#### Work instructions:
Print all of the data exactly, but drop the pictures.
______________________________
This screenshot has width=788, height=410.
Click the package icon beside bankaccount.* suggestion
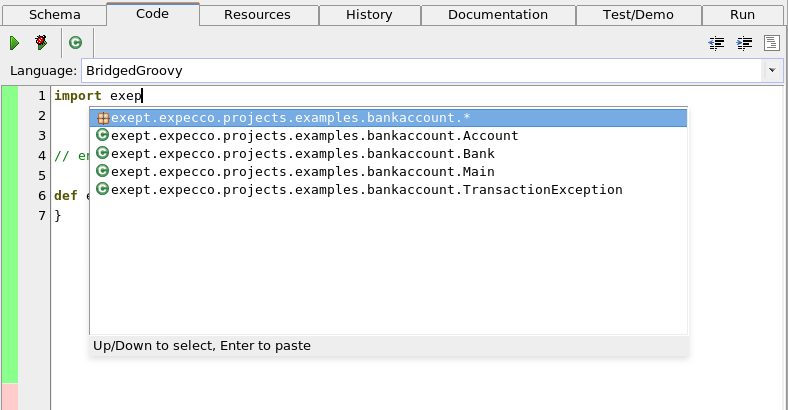(x=102, y=118)
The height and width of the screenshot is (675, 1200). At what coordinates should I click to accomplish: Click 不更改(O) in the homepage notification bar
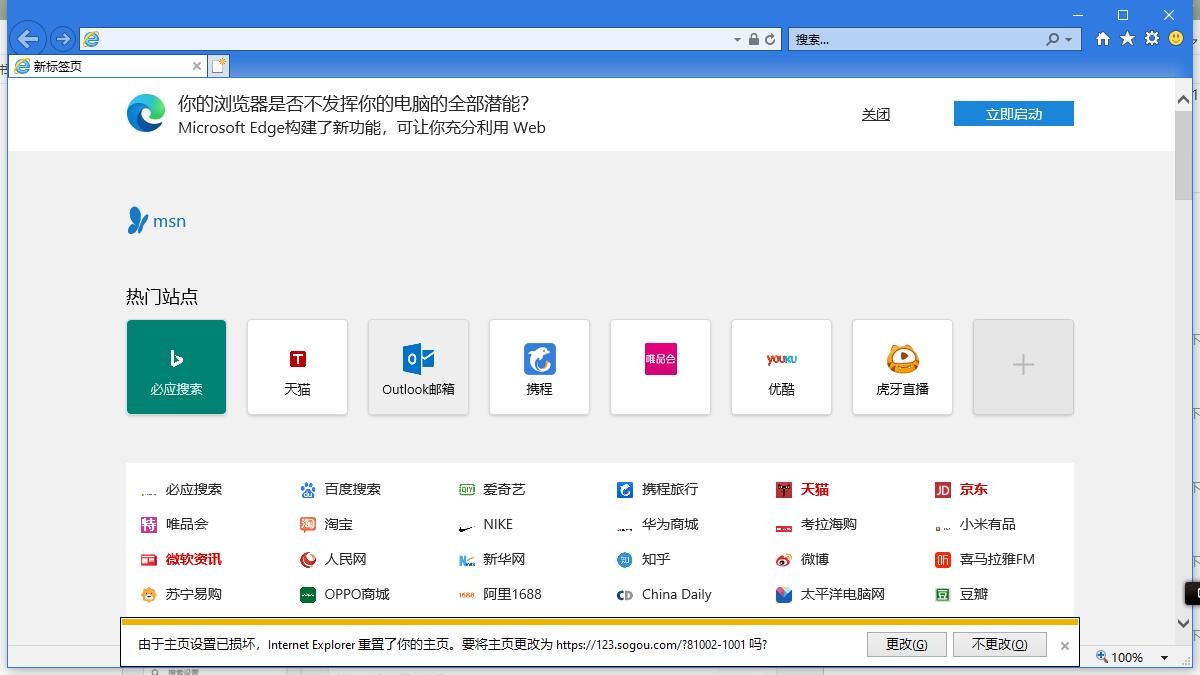(999, 644)
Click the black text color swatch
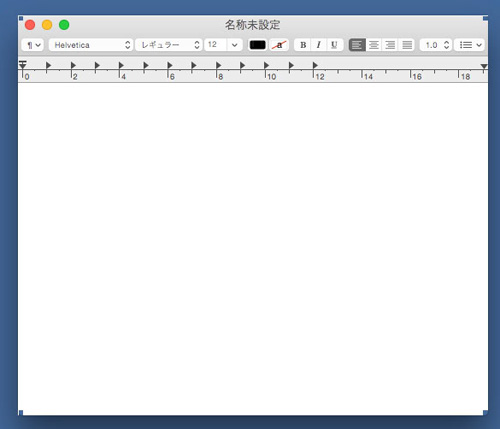The width and height of the screenshot is (500, 429). [257, 45]
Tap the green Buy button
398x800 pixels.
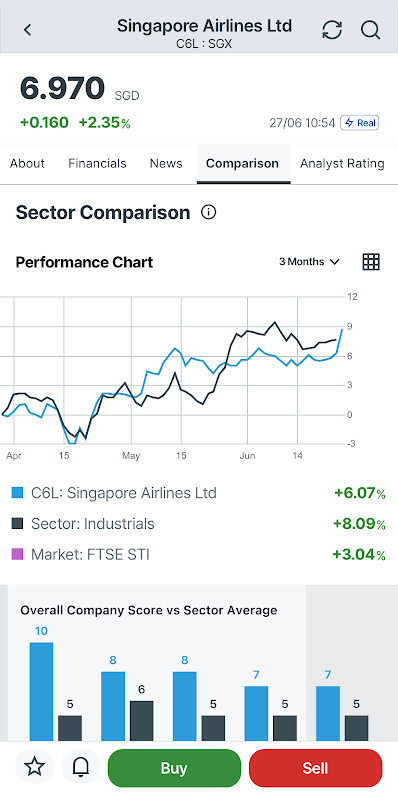174,768
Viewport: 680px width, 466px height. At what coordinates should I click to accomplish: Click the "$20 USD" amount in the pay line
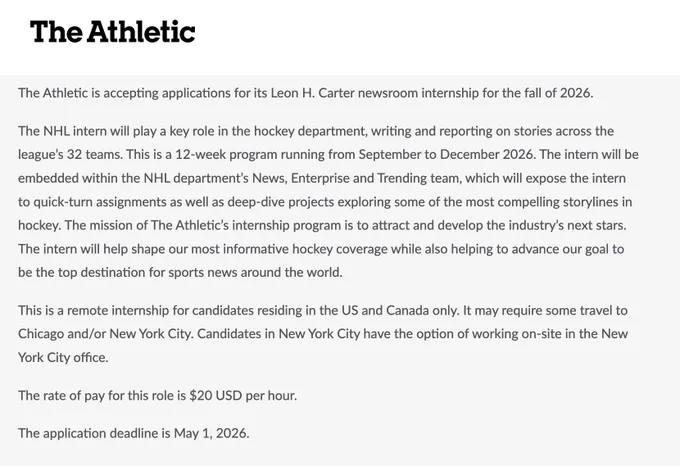(216, 396)
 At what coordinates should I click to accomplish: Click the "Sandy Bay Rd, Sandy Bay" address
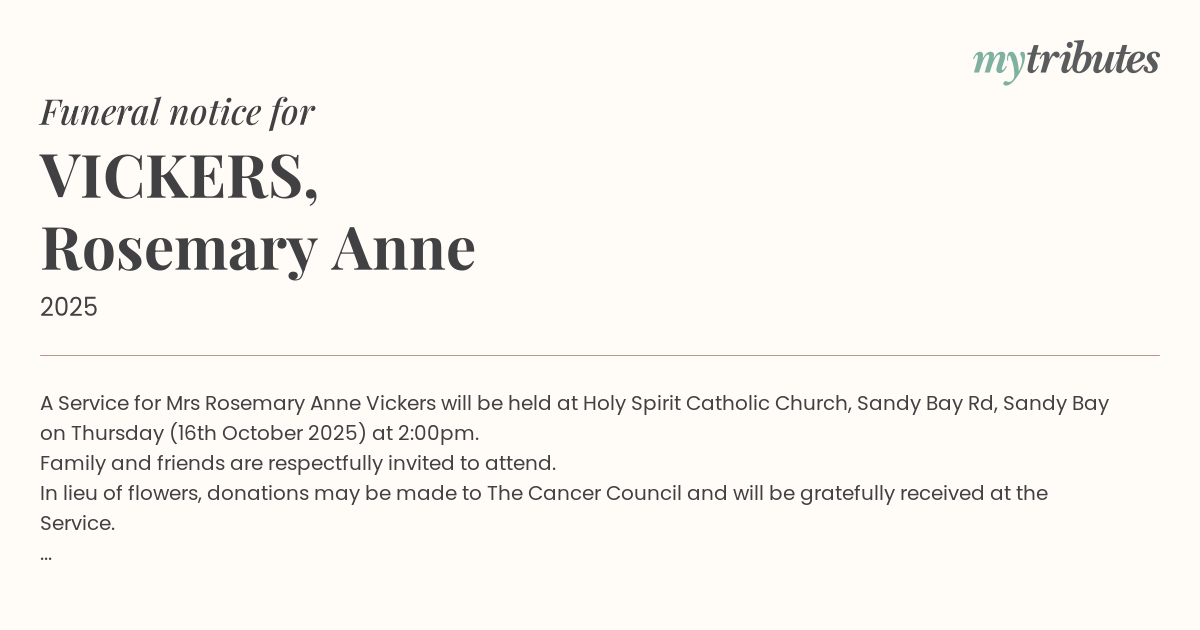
______________________________
#### Response to this exercise:
This screenshot has width=788, height=410.
Click the package icon beside bankaccount.* suggestion
(x=102, y=118)
The height and width of the screenshot is (675, 1200). At what coordinates should I click to accomplish: Click 不更改(O) in the homepage notification bar
(999, 644)
Click the black text color swatch
The width and height of the screenshot is (500, 429). [257, 45]
Tap the green Buy button
398x800 pixels.
174,768
Viewport: 680px width, 466px height. At what coordinates should I click to accomplish: Click the "$20 USD" amount in the pay line
(216, 396)
 At what coordinates should I click to accomplish: Click the "Sandy Bay Rd, Sandy Bay" address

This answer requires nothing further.